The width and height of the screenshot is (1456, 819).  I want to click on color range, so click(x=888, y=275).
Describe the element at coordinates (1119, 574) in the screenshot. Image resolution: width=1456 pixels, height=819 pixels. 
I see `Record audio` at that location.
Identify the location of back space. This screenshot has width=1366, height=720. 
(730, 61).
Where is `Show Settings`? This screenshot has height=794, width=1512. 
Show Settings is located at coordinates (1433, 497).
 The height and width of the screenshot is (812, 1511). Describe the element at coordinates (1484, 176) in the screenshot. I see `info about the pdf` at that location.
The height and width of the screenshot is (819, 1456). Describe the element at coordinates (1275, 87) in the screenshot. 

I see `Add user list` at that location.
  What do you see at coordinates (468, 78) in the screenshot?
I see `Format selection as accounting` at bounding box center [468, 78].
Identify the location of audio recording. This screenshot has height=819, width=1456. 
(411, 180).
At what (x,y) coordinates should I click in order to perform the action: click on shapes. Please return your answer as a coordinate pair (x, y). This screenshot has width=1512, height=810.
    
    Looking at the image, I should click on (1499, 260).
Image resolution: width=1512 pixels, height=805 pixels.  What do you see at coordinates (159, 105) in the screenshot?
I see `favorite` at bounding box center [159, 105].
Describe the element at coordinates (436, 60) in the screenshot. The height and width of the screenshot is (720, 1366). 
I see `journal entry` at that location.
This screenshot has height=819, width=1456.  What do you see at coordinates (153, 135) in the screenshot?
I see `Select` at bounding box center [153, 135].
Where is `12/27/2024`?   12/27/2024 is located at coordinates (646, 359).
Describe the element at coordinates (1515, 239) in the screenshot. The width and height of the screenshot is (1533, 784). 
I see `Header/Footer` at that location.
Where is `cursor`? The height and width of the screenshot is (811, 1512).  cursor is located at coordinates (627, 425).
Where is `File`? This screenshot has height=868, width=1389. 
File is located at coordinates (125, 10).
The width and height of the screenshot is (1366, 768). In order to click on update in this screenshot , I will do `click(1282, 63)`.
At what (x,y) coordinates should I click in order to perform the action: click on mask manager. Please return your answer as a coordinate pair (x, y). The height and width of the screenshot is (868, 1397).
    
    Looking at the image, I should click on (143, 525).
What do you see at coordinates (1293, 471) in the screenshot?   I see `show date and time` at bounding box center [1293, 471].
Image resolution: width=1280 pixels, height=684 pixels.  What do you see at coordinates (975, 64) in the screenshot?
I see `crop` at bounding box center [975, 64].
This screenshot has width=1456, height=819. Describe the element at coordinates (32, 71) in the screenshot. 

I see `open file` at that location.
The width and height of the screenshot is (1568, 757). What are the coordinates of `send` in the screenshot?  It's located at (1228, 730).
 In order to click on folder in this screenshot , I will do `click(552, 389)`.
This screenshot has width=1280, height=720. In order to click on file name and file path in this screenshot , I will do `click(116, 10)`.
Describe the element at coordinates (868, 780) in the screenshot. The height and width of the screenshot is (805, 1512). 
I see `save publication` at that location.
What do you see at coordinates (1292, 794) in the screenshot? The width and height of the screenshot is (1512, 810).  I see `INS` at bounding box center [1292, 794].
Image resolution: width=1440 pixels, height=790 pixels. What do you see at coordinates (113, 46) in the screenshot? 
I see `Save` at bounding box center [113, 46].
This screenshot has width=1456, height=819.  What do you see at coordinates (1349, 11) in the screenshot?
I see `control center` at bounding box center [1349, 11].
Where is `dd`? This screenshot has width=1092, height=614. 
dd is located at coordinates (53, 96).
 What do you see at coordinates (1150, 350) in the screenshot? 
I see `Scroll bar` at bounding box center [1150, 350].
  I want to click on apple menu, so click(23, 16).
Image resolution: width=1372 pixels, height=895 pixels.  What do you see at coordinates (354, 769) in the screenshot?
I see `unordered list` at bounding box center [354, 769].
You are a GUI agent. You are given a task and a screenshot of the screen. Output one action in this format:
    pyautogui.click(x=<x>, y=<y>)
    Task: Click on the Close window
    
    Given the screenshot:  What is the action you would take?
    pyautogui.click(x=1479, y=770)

::::

▶ **Directive**
Please find each line in the data above that contains the word "element", and copy those lines in full.

▶ **Result of this task**
Describe the element at coordinates (1119, 574) in the screenshot. Image resolution: width=1456 pixels, height=819 pixels. 
 The height and width of the screenshot is (812, 1511). Describe the element at coordinates (1484, 176) in the screenshot. I see `info about the pdf` at that location.
The height and width of the screenshot is (819, 1456). Describe the element at coordinates (1275, 87) in the screenshot. 
Describe the element at coordinates (436, 60) in the screenshot. The height and width of the screenshot is (720, 1366). 
Describe the element at coordinates (1515, 239) in the screenshot. The width and height of the screenshot is (1533, 784). 
This screenshot has width=1456, height=819. Describe the element at coordinates (32, 71) in the screenshot. 
Describe the element at coordinates (868, 780) in the screenshot. The height and width of the screenshot is (805, 1512). 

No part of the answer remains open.